Why Amazon Dropped Its OpenAI Movie, Data Center Workers Fight Back, and Meta Leaks Employee Data
TL;DR
Amazon-owned MGM dropped Luca Guadagnino’s OpenAI drama Artificial while it was nearly finished. The film reportedly portrayed Sam Altman unfavorably, raising questions about how tightly Amazon, OpenAI, and Hollywood interests now overlap. Google DeepMind is putting 75 million dollars into a partnership with A24. WIRED frames it less as full AI movies and more as targeted production tools such as storyboarding, rotoscoping, and specific AI-assisted shots.
Nauti's Take
This is less one tech story than a mood check: AI is growing up and losing its PR innocence. When studios drop awkward films, data centers become politically toxic, and Meta mishandles worker surveillance data, the industry is clearly not just shipping products anymore.

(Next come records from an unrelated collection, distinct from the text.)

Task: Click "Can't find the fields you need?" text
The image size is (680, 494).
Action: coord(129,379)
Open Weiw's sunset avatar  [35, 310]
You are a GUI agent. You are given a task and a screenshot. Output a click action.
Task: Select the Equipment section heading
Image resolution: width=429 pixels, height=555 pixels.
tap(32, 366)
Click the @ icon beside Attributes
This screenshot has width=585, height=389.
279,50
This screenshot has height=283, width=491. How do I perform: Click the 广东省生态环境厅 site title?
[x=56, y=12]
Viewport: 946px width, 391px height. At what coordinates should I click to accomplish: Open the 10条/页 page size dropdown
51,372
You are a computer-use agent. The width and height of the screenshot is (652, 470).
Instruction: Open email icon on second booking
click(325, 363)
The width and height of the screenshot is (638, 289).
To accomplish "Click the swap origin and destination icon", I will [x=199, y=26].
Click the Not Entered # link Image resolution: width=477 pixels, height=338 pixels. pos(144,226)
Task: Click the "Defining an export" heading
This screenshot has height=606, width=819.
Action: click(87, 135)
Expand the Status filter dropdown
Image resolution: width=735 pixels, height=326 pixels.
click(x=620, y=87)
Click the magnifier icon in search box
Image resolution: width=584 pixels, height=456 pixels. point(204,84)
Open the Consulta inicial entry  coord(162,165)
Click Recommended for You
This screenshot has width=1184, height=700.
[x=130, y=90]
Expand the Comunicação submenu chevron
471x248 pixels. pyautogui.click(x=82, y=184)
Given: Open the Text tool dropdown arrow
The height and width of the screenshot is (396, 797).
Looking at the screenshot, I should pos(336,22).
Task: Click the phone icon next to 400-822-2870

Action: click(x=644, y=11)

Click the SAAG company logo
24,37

It is pushing into culture, cities, jobs, and privacy. That is where AI will either earn trust as useful infrastructure or remain seen as a power project.
Briefingshow
These stories point to the same power conflict from three angles: AI companies need culture, infrastructure, and worker data, but resistance is rising in each layer. Hollywood deals, data centers, and employee surveillance are no longer side issues; they are the operating costs of the AI boom.